=== SET EXERCISE ===
Reproduce word for word only the entry lines that begin with the line containing "1415x840 pixels." and run through the line containing "Action: (x=255, y=83)", with both of those lines included.

[Items listed in a dataset]

=======

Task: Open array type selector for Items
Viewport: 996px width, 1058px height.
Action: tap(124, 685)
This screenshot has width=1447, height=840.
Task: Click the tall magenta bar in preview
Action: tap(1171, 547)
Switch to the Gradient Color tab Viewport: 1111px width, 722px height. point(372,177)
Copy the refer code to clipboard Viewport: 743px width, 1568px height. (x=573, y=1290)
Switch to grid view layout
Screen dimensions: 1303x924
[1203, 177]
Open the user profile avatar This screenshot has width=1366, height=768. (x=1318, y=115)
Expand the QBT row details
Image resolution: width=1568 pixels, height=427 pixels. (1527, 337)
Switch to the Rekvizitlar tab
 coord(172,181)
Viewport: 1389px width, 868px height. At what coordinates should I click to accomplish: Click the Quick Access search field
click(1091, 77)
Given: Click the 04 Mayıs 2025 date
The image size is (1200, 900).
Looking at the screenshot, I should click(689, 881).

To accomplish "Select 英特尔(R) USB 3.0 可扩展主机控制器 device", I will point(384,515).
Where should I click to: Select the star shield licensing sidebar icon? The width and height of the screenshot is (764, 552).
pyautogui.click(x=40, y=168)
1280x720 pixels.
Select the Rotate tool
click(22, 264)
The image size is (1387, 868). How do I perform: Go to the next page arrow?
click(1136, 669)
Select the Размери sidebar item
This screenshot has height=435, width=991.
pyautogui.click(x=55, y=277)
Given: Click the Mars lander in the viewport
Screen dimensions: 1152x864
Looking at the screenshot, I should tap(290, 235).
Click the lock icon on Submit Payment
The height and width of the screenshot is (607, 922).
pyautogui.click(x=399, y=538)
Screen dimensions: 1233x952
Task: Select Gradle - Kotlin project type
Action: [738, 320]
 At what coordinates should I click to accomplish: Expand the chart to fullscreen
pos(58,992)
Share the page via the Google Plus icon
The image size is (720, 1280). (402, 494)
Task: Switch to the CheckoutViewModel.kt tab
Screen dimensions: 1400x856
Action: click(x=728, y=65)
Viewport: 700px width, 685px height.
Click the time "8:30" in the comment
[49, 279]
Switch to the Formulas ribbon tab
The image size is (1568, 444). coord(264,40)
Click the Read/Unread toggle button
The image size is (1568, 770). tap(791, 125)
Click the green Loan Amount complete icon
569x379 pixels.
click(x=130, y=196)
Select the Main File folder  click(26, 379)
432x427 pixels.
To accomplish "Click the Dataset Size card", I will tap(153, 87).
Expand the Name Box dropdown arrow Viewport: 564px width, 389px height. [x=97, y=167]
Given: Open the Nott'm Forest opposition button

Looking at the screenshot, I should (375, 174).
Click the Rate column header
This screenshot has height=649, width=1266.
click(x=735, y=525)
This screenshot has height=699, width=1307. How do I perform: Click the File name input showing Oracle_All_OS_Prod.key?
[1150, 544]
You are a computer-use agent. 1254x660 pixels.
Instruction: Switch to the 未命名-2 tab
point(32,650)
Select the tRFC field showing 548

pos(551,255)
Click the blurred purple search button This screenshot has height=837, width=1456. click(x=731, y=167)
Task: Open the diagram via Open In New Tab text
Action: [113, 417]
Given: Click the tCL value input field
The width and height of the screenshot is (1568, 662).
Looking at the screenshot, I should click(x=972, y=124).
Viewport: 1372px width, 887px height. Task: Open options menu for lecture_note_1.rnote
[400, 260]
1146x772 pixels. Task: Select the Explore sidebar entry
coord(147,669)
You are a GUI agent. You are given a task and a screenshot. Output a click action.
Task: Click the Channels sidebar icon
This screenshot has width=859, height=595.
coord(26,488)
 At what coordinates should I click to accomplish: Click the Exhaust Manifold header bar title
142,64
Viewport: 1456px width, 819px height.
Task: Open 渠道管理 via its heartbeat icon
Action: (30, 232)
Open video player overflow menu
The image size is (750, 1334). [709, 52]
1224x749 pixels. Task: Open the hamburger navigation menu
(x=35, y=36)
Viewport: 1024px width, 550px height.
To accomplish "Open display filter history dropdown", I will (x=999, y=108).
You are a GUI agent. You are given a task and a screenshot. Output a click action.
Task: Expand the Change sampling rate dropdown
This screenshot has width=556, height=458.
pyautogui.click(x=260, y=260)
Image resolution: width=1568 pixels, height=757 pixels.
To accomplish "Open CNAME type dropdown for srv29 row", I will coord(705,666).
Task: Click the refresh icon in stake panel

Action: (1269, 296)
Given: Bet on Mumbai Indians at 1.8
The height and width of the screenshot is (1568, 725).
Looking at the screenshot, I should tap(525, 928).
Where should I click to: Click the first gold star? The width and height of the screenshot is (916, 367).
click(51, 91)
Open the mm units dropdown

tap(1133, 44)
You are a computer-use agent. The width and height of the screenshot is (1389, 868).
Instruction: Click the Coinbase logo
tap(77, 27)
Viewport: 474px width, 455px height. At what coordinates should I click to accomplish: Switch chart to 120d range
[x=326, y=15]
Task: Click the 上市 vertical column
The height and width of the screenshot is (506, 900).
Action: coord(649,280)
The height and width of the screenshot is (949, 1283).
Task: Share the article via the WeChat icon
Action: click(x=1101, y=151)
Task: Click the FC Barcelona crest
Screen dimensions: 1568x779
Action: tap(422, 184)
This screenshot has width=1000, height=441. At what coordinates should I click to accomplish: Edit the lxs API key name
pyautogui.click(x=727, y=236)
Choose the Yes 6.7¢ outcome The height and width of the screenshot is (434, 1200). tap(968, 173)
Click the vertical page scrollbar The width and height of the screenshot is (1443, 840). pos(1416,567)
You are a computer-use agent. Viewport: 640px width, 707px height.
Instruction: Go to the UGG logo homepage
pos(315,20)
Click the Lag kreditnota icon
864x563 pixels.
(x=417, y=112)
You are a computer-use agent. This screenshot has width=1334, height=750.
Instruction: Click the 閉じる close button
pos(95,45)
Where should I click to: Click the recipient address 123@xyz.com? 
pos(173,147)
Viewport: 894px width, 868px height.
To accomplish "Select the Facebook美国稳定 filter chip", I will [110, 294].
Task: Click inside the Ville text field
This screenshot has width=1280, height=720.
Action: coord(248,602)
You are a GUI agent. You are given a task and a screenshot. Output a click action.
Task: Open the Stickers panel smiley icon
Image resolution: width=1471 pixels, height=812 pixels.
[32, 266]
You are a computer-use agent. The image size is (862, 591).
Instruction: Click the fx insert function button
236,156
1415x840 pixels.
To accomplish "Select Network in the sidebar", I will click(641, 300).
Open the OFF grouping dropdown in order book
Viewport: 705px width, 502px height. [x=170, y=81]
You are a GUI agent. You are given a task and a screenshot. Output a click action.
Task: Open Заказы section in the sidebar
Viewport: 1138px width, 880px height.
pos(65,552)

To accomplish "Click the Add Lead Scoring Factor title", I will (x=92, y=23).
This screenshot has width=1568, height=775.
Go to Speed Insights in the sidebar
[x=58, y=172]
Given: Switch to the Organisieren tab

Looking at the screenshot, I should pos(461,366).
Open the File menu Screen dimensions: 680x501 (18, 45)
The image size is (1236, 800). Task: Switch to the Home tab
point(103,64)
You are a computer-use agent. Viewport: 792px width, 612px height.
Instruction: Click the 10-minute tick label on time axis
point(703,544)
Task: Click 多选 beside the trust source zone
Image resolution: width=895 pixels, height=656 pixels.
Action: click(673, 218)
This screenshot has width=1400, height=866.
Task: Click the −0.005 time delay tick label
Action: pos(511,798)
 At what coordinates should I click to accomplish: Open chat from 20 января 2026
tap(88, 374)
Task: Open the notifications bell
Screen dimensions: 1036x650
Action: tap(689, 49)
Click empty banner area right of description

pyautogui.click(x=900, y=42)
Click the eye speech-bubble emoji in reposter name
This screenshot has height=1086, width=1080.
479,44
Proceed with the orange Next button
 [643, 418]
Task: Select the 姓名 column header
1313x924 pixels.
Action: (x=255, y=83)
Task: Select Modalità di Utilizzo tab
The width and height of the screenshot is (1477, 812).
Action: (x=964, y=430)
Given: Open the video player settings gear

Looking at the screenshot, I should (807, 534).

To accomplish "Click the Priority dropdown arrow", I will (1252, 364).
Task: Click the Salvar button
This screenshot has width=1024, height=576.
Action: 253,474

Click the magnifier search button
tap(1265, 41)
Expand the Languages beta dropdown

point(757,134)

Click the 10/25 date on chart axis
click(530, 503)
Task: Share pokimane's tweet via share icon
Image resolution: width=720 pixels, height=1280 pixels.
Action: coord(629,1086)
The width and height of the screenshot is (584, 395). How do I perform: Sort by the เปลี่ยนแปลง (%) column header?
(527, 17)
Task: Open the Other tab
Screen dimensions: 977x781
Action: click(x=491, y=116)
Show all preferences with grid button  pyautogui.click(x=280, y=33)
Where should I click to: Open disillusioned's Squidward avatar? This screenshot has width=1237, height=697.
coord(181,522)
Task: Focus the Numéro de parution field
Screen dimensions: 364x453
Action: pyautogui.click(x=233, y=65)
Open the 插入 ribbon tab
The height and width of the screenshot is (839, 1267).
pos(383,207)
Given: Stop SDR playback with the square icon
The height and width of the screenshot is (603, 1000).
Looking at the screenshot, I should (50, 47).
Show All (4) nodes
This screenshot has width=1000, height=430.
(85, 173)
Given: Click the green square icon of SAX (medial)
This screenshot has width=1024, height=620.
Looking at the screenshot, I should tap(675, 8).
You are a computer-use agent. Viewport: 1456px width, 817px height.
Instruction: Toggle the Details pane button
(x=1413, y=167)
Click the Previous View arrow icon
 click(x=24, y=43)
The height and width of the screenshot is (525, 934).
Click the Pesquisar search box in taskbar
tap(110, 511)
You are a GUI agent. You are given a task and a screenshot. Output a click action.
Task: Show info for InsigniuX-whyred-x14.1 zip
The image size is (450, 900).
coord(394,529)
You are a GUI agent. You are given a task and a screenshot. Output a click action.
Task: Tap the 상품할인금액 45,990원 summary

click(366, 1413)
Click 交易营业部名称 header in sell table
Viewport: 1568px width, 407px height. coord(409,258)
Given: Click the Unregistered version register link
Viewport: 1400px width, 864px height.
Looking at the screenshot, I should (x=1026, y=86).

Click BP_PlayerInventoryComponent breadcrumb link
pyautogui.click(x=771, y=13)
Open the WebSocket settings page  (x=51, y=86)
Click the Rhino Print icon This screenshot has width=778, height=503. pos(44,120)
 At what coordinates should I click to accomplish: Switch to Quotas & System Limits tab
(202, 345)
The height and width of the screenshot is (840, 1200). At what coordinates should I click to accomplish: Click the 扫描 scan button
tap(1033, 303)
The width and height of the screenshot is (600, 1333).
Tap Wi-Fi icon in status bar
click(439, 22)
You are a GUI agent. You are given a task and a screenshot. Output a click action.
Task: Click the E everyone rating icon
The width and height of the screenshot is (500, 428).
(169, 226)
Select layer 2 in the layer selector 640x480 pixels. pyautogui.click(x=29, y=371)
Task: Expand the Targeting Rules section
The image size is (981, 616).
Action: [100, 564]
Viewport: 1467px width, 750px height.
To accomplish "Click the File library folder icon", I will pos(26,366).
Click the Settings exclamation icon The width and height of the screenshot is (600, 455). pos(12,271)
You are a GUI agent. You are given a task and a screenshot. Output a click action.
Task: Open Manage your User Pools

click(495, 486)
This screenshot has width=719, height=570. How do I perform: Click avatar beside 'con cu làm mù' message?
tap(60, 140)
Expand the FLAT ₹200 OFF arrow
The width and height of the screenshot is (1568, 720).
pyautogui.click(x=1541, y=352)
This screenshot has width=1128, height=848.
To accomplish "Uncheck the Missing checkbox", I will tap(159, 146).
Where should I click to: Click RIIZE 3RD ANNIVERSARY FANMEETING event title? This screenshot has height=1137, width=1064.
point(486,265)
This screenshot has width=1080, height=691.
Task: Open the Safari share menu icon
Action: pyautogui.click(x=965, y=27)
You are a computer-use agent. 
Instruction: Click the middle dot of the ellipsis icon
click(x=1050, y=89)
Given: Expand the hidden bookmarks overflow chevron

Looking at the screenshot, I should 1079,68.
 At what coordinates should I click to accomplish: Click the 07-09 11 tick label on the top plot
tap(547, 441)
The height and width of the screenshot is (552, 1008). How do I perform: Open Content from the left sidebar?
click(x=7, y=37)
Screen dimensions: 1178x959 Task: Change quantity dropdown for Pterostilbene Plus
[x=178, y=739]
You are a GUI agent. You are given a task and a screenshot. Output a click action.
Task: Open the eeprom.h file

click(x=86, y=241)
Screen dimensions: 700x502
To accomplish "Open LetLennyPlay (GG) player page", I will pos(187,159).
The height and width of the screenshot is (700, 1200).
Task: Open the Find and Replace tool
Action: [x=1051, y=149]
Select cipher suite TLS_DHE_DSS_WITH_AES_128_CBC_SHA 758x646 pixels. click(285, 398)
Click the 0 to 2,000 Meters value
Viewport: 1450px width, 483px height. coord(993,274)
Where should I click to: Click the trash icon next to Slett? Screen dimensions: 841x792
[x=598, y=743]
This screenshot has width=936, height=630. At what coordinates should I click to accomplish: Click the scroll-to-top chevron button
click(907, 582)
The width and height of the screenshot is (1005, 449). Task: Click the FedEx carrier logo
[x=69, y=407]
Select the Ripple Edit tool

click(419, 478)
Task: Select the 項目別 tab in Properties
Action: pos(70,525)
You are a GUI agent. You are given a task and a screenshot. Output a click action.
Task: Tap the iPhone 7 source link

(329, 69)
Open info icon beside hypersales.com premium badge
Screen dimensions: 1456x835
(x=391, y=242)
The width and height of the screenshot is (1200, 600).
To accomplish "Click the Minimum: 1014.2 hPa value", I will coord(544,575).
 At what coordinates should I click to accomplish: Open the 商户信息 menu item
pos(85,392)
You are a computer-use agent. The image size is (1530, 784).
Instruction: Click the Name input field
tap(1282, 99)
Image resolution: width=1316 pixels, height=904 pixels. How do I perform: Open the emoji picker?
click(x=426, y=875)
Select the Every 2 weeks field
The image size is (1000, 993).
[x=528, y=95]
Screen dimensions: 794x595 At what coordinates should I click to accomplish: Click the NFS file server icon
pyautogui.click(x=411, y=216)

=======

=== FULL ANSWER ===
1415x840 pixels.
To accomplish "Select Network in the sidebar", I will click(641, 300).
Open the OFF grouping dropdown in order book
Viewport: 705px width, 502px height. [x=170, y=81]
You are a GUI agent. You are given a task and a screenshot. Output a click action.
Task: Open Заказы section in the sidebar
Viewport: 1138px width, 880px height.
pos(65,552)

To accomplish "Click the Add Lead Scoring Factor title", I will (x=92, y=23).
This screenshot has width=1568, height=775.
Go to Speed Insights in the sidebar
[x=58, y=172]
Given: Switch to the Organisieren tab

Looking at the screenshot, I should pos(461,366).
Open the File menu Screen dimensions: 680x501 (18, 45)
The image size is (1236, 800). Task: Switch to the Home tab
point(103,64)
You are a computer-use agent. Viewport: 792px width, 612px height.
Instruction: Click the 10-minute tick label on time axis
point(703,544)
Task: Click 多选 beside the trust source zone
Image resolution: width=895 pixels, height=656 pixels.
Action: click(673, 218)
This screenshot has width=1400, height=866.
Task: Click the −0.005 time delay tick label
Action: pos(511,798)
 At what coordinates should I click to accomplish: Open chat from 20 января 2026
tap(88, 374)
Task: Open the notifications bell
Screen dimensions: 1036x650
Action: tap(689, 49)
Click empty banner area right of description

pyautogui.click(x=900, y=42)
Click the eye speech-bubble emoji in reposter name
This screenshot has height=1086, width=1080.
479,44
Proceed with the orange Next button
 [643, 418]
Task: Select the 姓名 column header
1313x924 pixels.
Action: (x=255, y=83)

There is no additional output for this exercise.